• Consigna: Prolonga el fragmento sobre la acusación de conformismo al Espiritismo, escribiendo a partir de su última oración.

Una de las acusaciones que se hacen al Espiritismo es la
de llevar el hombre al conformismo. “Los espíritas se conforman con todo, - nos
escriben - y de esa manera acabarán impidiendo el progreso, creando entre
nosotros un clima de marasmo, favorable a la tiranía política del Oriente. La
idea de la reencarnación es el caldo de cultura del despotismo, pues las masas creyentes
se entregan a cualquier yugo”.
Muchos confunden la resignación espírita con el
conformismo religioso. Pero, contradictoriamente, acusan el Espiritismo y no
acusan a las religiones. Por otro lado, quitan conclusiones teóricas de hechos
que pueden ser observados en la práctica. La idea de la reencarnación no es
nueva, no nació con el Espiritismo, y no necesitamos teorizar al respeto, pues
tenemos toda la historia de la humanidad ante nuestros ojos, para mostrarnos prácticamente
sus efectos.

• Datos:
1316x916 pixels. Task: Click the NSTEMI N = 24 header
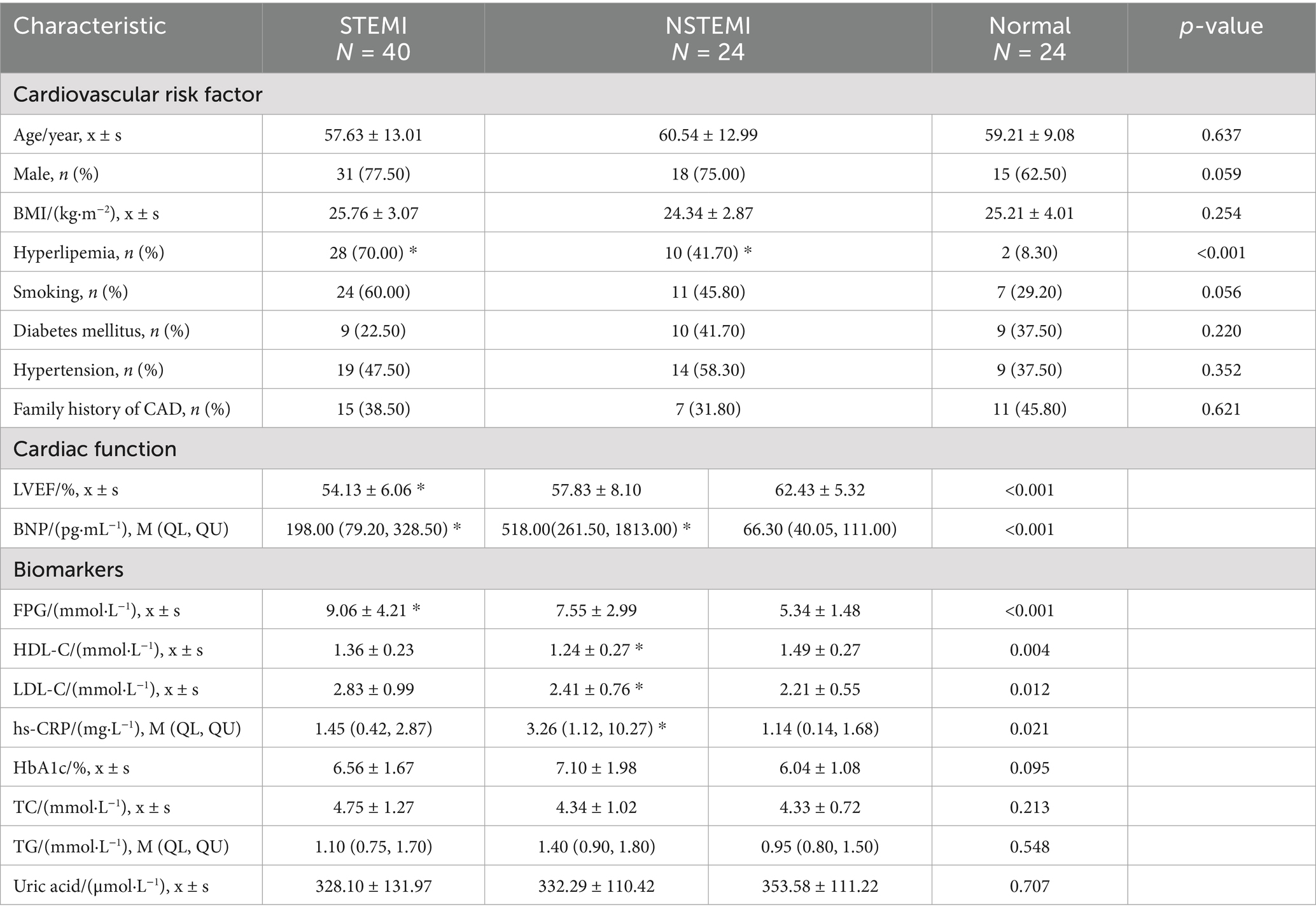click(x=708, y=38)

==

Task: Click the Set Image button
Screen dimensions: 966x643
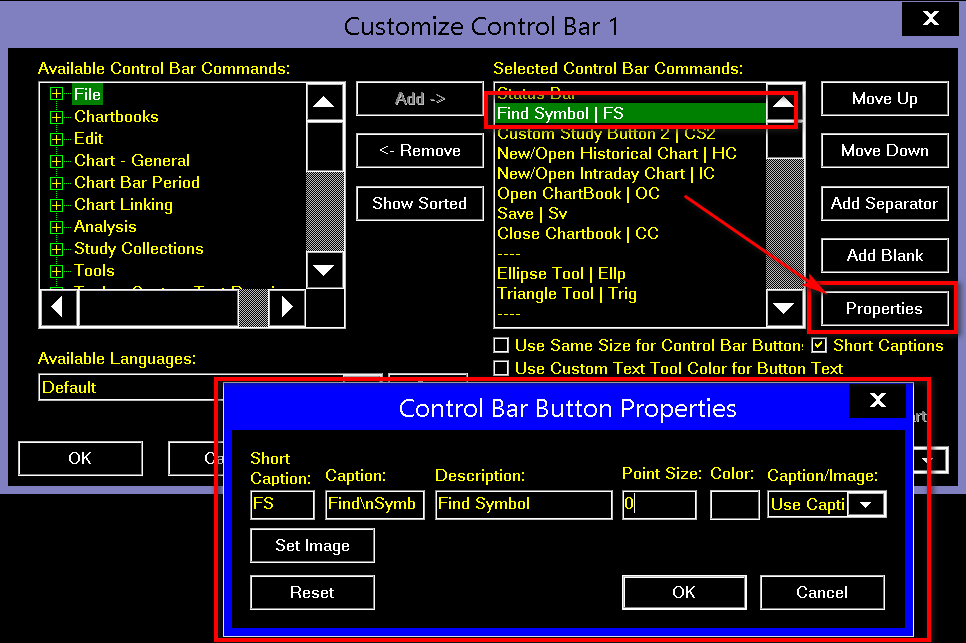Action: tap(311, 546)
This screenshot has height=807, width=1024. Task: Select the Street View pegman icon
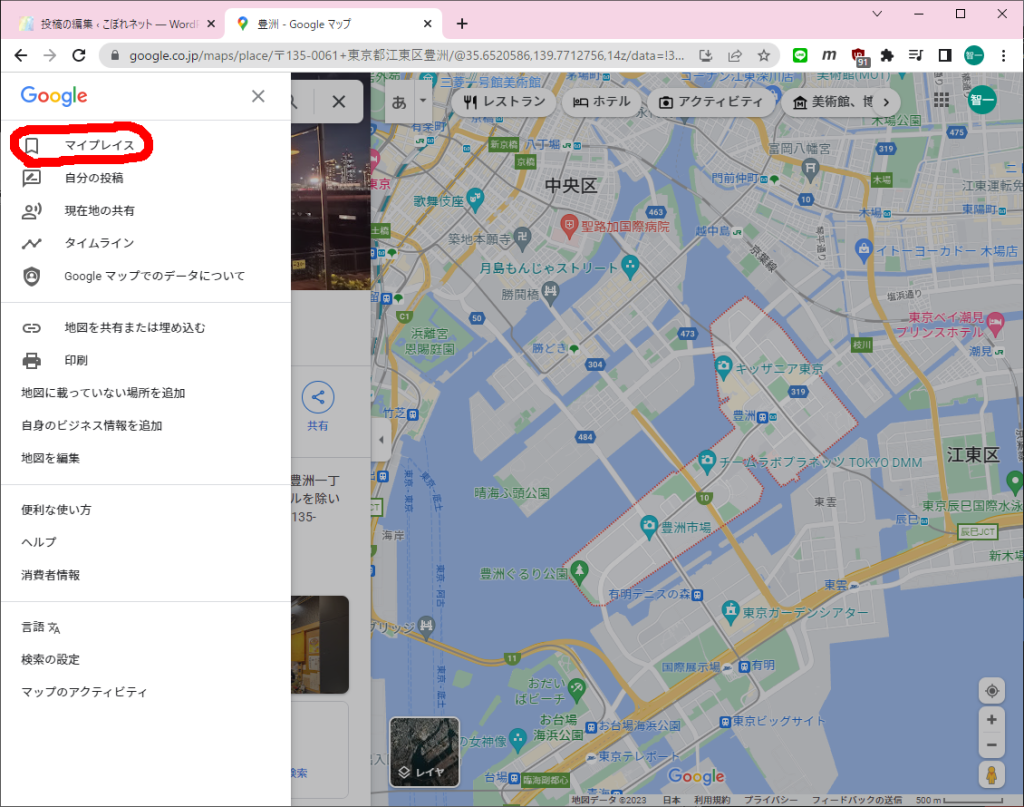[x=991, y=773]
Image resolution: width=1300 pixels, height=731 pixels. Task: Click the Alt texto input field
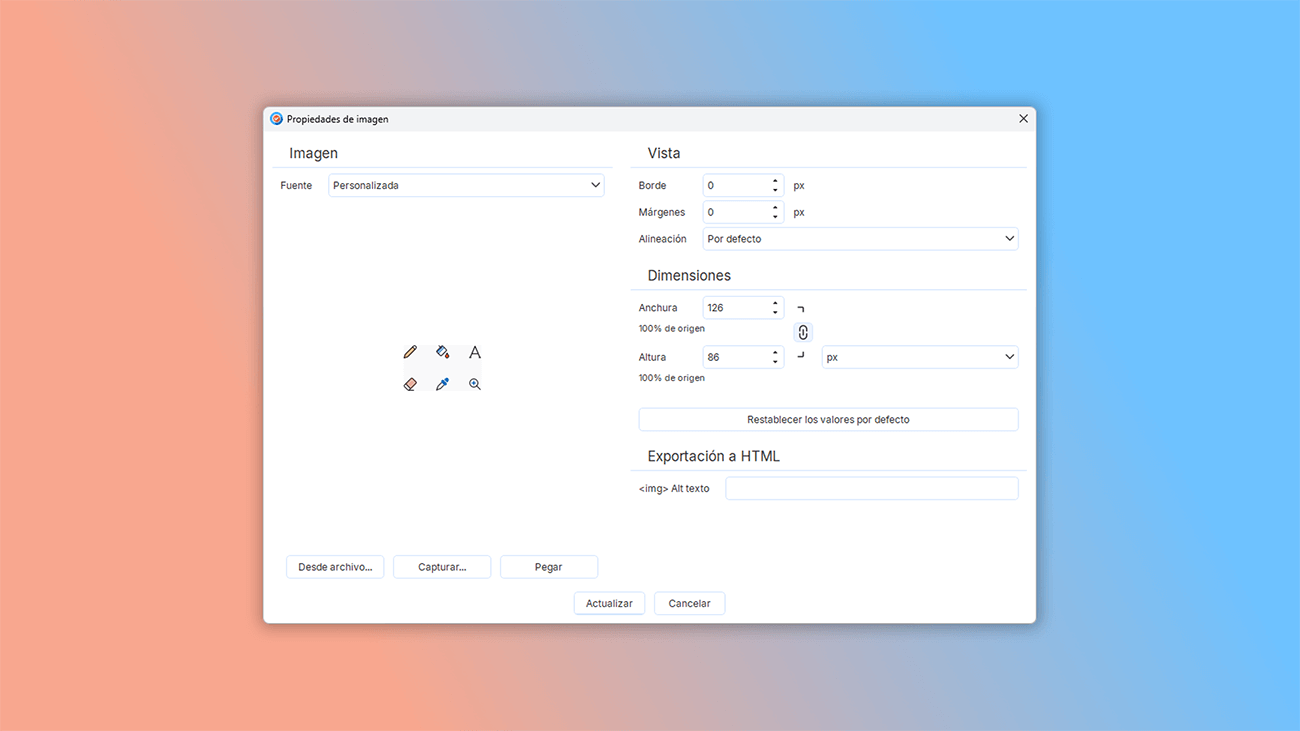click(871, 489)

• Resultado:
Vamos, sin embargo, en orden. Y tratemos, primero, de la
resignación y del conformismo. La resignación espírita transcurre, no de una
sumisión místico-religiosa a las fuerzas incontrolables, sino de una
comprensión del problema de la vida. Cuando el espírita se resigna, no está
sometiéndose por el miedo, sino sólo aceptando una realidad a la cual tendrá
que sujetarse, exactamente para superarla, para vencerla. No es, pues, el
conformismo que se manifiesta en esa resignación, sino la inteligente
comprensión de que la vida es un proceso en desarrollo, dentro del cual el
hombre tiene que equilibrarse.
¿Acaso no es así como hacemos todos, espíritas y
no-espíritas, en nuestra vida diaria? ¿El lector inconforme no es también
obligado, diariamente, a aceptar una porción de cosas de las que le gustaría
huir? Pero la diferencia entre resignación o aceptación, de un lado, y
conformismo, de otro, es que la primera actitud es activa y consciente,
mientras la segunda es pasiva e inconsciente. El Espiritismo nos enseña a
aceptar la realidad para vencerla.
“Si la enfermedad lo acosa, - dicen - el espírita
entiende que está siendo víctima del fatalismo cármico, del destino
irrevocable. Si la muerte le roba un ser querido, él cree que no debe llorar, sino
agradecer a Dios. Si el patrón lo castiga, él se somete; si el amigo lo
traiciona, él perdona; si el enemigo le golpea en la mejilla izquierda, él le
ofrece la derecha. El Espiritismo es la doctrina de la despersonalización
humana”.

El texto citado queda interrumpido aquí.